Remembering Burger Chef

Remembering Burger Chef

PJ and Mary Ruth Grumley recently celebrated the 50th anniversary of their opening of Paducah’s first fast-food franchise.


It was the summer of 1962—humid with scattered clouds, 93 degrees, and barely a breeze. However, at 9th and Kentucky Avenue a storm was brewing. The first 15-cent hamburger was sold at the newly opened Burger Chef restaurant. A new concept in dining had blown into Paducah. The first “fast food” franchise had opened its doors and was serving hamburgers, French fries, and milk shakes.


PJ Grumley and his partner, Lou Hussman, had discovered that Burger Chef franchises were available in Paducah, Sikeston, Nashville, and Cape Girardeau. Both men had a strong religious background and found that not only did Paducah offer an advantageous business atmosphere, but also a Lutheran grade school at St. Paul Lutheran church. PJ and his wife, Mary Ruth, had four children and found the environment in Paducah to be attractive.


Quality food served quickly was a very attractive alternative to the people of Paducah. Downtown Paducah was the commercial center of western Kentucky and traffic was heavy at the corner of 9th and Kentucky Avenue. Grumley’s emphasis on quality and cleanliness were well accepted.


“I was distressed that some customers threw hamburger wrappers out onto the parking lot,” Grumley remembers. “We had someone regularly scanning the lot for trash and keeping the place clean and neat. Soon customers were themselves putting trash into the waste cans.”


At that time, the young men and women on the front line had to remember the exact combination of pickle, mustard, ketchup, and cheese to be put on each sandwich. They had to yell to the back line the order: “three cheeseburgers, one with mustard and pickles, one with onions and ketchup, and one plain, two French fries and one hamburger with everything. Then he or she would have to make the milkshake or pour the soft drink,” Grumley adds. “The order was delivered over the counter to the customer and had to be rung up on the cash register and then the server had to MAKE CHANGE. Math had to be involved!”


Grumley extended the opportunity to get a job to many young people in Paducah. For most it was their first job. After a shift at the Burger Chef, most understood the value of hard work along with the rewards—and the penalties of a mistake.

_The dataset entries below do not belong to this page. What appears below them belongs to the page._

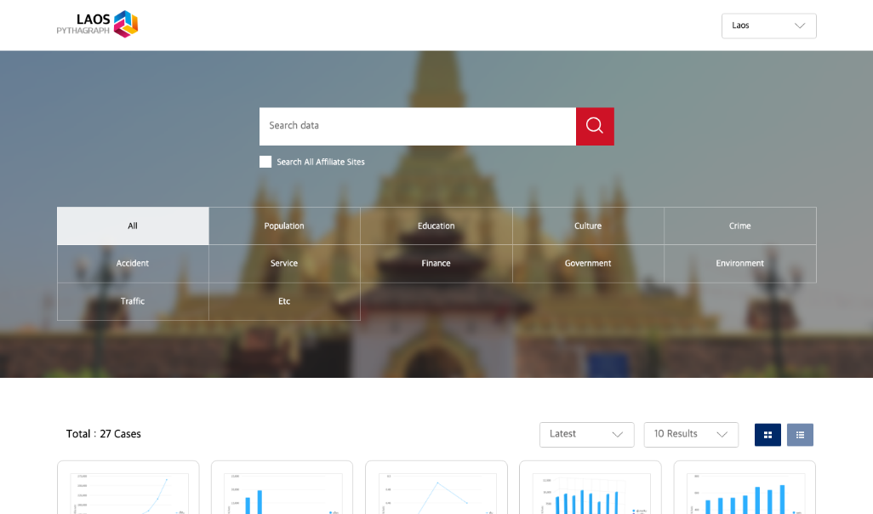The width and height of the screenshot is (873, 514).
Task: Open the Culture category
Action: point(588,226)
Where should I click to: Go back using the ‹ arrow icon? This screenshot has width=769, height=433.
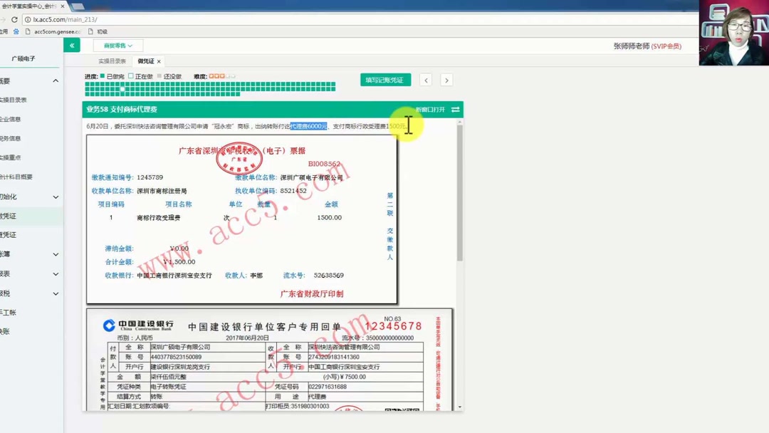[426, 80]
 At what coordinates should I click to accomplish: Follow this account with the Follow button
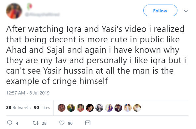click(x=160, y=10)
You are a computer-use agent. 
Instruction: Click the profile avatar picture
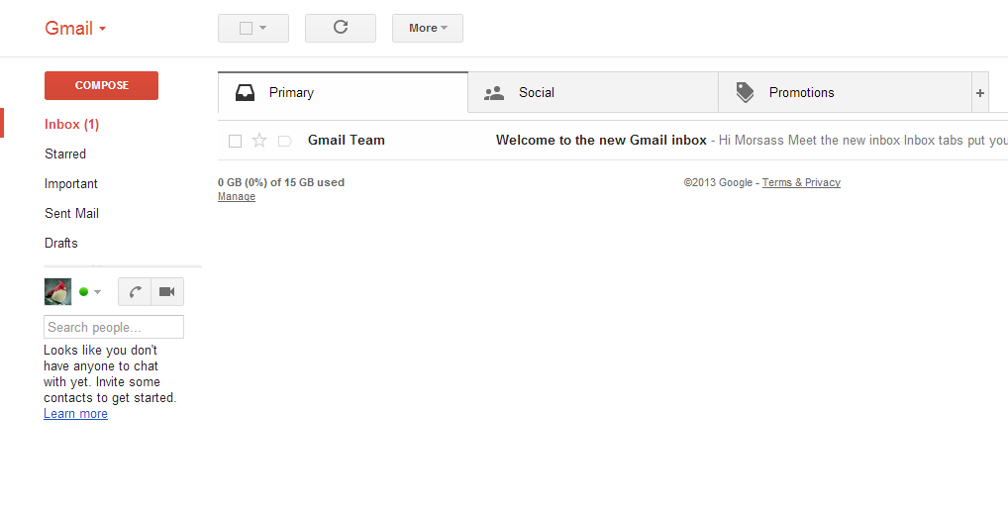[x=57, y=291]
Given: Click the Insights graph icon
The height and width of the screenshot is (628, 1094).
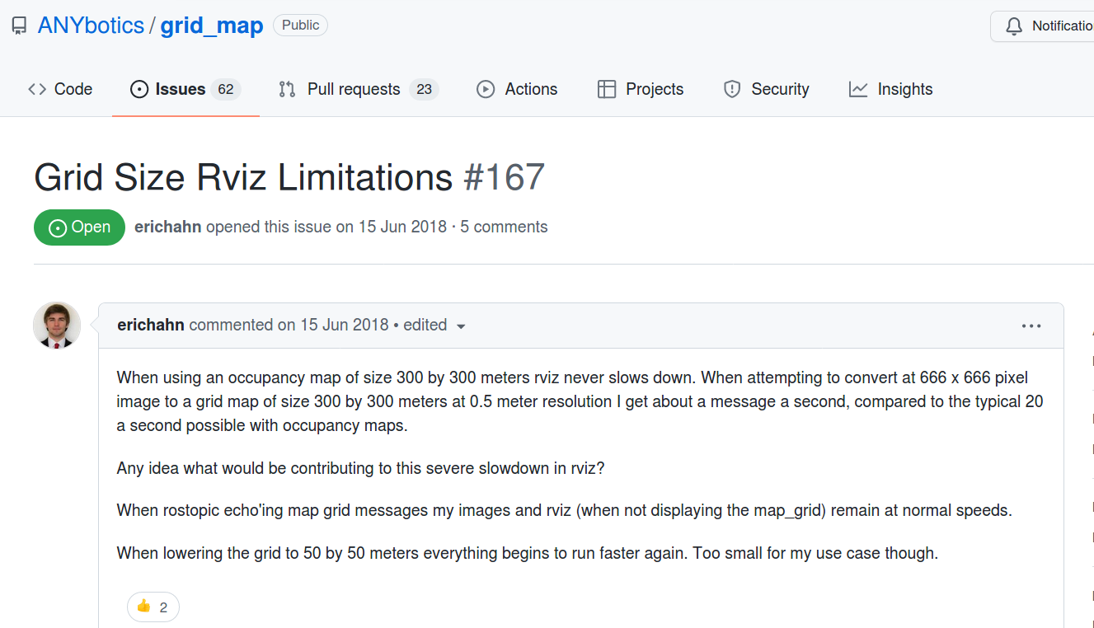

“I always thought the responsibility of being in business was working with young people in their first job,“ said Grumley. “I felt it was my responsibility to teach them how to get along with others, to accept responsibility, to have ambition.”


“I remember working the front line and taking an order from a man, who, as it turned, out was a short change artist. Somehow I ended up giving the man an extra $5 in change,” the owner’s son, Dr. Paul Grumley, clearly remembers. “This was discovered that evening when the registers were cleared. My dad deducted the $5 dollars from my next paycheck. Tough love!”


Unfortunately, corporate Burger Chef was not as successful as the local franchise. The Burger Chef founder sold the national franchises to General Foods in1968. By that time competition in the fast food industry had become intense, and eventually Hardees bought the Burger Chefs and made the transition to their own chain.


Then came Kentucky Oaks mall. Business traffic screeched to a halt and the fast food business suffered. Grumley decided to sell the building on Kentucky Avenue, which had become a restaurant called Pleasers.


Grumley assumed many roles during his career, one of which was serving as a Paducah city commissioner—a post to which he was elected for nine terms. Grumley took full retirement in 1998 but continued to be active on civic committees and at his church. His family, friends, and former employees joined in a special 50th anniversary celebration in July to honor the birth of fast food in Paducah.